Home / AI Models / Guided-Chest-CT-LeJEPA
Model released feature-extraction cc-by-nc-sa-4.0

Guided-Chest-CT-LeJEPA

Details

Architecture ViT-Large (1024-dim, patch 14)
Relation trained-from-scratch
License cc-by-nc-sa-4.0

Extension of Chest-CT-LeJEPA with semi-3D cropping and auxiliary supervised loss.
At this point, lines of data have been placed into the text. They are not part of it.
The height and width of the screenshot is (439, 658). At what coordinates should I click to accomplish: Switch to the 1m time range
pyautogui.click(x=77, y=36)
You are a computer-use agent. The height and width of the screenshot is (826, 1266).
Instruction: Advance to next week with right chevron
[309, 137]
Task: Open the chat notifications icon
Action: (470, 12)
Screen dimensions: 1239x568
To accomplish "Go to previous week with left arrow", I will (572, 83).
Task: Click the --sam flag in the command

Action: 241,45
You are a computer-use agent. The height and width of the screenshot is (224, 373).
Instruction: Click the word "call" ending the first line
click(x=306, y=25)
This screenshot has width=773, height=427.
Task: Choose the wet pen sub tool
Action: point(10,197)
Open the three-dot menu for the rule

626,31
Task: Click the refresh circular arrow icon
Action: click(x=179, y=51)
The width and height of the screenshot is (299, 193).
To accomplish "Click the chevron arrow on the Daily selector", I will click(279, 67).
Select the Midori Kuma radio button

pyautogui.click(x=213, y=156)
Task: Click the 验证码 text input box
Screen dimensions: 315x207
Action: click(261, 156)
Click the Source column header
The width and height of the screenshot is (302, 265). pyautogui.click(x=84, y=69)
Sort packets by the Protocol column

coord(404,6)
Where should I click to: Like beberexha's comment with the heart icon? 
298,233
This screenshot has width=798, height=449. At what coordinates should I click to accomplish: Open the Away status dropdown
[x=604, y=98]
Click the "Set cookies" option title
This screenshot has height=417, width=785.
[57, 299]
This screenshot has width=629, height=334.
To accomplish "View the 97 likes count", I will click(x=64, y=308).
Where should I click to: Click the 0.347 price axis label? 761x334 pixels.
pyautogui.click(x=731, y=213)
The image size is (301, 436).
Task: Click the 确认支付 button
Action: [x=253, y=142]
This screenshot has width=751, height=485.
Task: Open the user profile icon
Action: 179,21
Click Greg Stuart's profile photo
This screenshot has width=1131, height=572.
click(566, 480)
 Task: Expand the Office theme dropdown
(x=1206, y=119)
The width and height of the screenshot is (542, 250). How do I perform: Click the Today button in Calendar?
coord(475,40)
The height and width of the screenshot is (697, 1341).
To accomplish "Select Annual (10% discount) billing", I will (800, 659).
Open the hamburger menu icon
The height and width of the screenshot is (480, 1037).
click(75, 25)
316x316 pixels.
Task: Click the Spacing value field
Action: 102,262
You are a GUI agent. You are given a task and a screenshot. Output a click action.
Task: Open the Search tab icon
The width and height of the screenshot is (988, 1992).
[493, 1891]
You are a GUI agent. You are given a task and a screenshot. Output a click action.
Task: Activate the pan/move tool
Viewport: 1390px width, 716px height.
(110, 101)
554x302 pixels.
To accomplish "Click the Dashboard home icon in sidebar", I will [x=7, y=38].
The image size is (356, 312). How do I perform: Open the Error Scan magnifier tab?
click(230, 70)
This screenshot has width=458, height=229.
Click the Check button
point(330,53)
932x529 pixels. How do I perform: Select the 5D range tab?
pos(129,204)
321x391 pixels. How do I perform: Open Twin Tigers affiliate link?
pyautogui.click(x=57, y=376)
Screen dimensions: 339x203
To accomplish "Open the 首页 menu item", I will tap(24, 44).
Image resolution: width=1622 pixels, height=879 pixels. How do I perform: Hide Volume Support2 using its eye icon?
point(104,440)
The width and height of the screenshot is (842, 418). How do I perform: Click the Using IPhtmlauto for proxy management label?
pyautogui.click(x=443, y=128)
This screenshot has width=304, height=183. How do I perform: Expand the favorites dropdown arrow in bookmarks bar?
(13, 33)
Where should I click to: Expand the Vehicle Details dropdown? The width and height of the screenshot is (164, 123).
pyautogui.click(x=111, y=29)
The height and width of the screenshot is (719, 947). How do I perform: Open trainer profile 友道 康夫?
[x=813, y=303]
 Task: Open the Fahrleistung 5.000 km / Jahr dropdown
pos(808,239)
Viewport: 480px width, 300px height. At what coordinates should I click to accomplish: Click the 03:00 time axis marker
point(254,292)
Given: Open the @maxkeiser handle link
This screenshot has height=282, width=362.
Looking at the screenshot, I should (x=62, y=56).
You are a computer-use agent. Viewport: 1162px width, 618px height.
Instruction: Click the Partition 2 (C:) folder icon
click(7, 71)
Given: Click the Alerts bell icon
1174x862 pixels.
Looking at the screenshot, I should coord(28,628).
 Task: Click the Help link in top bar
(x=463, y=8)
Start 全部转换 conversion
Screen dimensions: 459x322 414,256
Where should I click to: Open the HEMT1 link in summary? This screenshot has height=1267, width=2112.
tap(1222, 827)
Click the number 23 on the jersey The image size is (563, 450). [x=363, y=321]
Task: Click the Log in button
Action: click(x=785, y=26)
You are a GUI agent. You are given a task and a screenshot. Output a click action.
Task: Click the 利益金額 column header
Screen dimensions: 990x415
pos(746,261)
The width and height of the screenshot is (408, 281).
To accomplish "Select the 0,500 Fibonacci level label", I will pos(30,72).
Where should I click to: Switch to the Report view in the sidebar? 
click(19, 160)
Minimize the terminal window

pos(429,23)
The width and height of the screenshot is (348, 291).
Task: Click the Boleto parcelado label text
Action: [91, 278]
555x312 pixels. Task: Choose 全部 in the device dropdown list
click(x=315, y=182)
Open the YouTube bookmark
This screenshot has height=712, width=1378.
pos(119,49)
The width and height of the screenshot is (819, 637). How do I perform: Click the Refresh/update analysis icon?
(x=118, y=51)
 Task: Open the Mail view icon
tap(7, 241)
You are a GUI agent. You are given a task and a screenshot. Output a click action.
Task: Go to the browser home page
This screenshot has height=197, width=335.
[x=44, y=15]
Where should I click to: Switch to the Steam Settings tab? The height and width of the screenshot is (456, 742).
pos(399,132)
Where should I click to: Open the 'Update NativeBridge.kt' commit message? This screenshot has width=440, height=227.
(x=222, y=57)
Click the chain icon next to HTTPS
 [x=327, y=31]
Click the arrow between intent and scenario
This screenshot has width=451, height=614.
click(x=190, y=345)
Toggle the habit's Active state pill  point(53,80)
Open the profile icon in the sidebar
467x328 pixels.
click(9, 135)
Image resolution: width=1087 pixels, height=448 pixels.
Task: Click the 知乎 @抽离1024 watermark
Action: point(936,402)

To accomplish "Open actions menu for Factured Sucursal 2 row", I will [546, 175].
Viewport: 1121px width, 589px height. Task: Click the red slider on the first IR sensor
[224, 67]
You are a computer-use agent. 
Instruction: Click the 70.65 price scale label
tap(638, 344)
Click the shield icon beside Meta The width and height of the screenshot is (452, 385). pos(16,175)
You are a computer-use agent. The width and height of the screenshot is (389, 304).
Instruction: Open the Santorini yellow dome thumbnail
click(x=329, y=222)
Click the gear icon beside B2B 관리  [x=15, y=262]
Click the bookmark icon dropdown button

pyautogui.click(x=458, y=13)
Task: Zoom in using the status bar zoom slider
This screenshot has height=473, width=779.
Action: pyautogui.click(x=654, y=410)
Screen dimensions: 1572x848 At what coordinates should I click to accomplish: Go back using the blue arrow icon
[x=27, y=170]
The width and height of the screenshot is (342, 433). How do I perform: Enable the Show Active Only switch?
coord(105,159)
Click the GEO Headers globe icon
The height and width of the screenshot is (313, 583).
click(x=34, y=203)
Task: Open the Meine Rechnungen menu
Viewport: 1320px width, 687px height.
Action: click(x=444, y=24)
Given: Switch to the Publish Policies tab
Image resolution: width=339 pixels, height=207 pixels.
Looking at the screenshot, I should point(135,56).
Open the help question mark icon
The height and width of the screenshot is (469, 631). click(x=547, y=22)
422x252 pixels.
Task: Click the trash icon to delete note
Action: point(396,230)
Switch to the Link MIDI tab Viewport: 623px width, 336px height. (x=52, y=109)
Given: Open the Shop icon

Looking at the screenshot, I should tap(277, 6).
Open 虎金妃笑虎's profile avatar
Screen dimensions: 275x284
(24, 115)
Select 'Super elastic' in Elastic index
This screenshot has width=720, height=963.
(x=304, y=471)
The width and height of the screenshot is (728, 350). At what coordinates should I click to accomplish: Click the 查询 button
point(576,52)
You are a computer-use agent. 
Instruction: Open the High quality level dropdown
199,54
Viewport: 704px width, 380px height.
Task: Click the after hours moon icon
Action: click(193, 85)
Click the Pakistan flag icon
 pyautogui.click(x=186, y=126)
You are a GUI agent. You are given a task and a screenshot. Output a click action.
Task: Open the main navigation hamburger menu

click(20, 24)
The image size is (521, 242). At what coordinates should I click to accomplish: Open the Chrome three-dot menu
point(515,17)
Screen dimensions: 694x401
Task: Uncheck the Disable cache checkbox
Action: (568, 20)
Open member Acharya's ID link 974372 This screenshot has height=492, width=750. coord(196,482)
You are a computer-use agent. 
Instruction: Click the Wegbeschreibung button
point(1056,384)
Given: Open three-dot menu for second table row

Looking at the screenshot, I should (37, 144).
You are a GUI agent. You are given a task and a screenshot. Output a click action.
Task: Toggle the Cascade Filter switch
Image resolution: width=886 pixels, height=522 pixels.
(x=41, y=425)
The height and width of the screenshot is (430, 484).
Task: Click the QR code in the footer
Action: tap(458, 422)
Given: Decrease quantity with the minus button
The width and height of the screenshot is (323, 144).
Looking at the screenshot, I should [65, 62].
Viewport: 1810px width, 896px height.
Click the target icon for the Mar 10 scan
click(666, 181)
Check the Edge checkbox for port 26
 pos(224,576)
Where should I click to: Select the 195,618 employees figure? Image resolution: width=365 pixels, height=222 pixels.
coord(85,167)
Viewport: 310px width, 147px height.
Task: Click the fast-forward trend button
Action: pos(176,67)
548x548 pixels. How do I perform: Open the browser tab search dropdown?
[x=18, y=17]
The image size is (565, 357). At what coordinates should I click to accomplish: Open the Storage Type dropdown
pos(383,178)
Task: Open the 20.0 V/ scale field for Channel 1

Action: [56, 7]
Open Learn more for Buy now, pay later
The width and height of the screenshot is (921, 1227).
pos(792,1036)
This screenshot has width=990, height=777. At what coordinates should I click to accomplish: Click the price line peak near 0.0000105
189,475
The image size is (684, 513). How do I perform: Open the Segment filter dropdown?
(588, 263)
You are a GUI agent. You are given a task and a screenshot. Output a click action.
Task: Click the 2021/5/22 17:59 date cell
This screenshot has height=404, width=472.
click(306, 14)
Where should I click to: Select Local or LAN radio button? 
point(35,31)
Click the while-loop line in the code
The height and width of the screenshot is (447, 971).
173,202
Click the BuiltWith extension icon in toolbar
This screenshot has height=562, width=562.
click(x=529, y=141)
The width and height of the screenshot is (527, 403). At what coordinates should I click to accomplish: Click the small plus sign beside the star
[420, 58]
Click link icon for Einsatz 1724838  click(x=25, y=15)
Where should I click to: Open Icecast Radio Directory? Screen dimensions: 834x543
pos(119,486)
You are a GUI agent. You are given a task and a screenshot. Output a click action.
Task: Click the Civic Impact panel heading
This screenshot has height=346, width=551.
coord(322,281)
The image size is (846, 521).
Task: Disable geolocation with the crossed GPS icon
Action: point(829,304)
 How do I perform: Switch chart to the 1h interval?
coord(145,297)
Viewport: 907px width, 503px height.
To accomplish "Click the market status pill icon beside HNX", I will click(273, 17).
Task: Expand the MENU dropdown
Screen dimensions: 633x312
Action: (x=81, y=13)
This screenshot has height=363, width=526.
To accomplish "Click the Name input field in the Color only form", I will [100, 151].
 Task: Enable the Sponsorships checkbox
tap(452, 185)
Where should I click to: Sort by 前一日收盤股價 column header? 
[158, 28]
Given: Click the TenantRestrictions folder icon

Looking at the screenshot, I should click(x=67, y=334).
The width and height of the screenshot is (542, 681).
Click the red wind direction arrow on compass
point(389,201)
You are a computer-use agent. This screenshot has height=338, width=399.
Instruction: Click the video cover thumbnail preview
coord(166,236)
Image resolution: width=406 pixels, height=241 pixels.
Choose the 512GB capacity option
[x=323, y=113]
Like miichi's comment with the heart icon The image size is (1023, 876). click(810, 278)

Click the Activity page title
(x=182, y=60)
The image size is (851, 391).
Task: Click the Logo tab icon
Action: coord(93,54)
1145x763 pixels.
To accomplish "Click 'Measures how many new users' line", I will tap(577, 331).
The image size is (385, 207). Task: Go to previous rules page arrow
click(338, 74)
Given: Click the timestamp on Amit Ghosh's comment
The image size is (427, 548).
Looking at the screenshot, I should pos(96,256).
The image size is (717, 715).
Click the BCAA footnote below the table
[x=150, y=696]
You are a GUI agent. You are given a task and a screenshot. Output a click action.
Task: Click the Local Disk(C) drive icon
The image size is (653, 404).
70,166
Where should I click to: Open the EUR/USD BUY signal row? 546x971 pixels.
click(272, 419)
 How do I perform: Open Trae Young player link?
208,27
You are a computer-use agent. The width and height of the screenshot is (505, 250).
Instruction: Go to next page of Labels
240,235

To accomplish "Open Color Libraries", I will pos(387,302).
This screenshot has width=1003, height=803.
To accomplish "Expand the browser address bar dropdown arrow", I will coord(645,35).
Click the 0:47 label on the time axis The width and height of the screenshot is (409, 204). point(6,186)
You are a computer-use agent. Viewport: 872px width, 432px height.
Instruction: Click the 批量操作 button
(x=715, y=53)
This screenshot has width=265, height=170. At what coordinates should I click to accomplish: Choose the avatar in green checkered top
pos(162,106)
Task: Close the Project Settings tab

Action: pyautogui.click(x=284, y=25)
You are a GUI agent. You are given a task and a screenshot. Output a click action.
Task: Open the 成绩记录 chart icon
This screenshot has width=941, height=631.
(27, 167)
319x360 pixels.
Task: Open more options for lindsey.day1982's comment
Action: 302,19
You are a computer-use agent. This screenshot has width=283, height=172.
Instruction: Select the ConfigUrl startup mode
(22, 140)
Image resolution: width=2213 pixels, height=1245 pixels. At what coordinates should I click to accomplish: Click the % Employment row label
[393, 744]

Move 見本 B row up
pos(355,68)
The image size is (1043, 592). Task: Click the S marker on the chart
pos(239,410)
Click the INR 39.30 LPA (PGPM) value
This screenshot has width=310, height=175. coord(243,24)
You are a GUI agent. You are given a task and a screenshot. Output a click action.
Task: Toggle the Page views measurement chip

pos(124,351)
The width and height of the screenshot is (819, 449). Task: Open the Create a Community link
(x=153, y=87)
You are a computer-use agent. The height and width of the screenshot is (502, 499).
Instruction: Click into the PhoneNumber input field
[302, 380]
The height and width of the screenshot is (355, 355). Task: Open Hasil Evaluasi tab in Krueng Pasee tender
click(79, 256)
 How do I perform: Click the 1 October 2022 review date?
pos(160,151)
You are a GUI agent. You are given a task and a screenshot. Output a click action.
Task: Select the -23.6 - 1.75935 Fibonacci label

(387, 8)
The key innovation is anatomical guidance: 80% of local crops are centered on anatomical structures from 118 TotalSegmentator organ classes, forcing the model to learn clinically relevant features.

Architecture

  • Base: ViT-Large (vit_large_patch14_dinov2 via timm)
  • Embedding dimension: 1024
  • Patch size: 14
  • Input: 224x224 global crops, 140x140 local crops
  • Auxiliary loss: Classification head over 118 anatomical structure labels

Training

  • Hardware: 8x NVIDIA H200 GPUs
  • Strategy: DDP
  • Iterations: 50,000 (2 phases of 25,000 steps)
  • Global batch size: 512
  • Data: CT-RATE + ReXGroundingCT
  • Anatomical guidance: 80% of local crops centered on structures

This model serves as the visual encoder for the Ker-VLJEPA-3B radiology report generation system.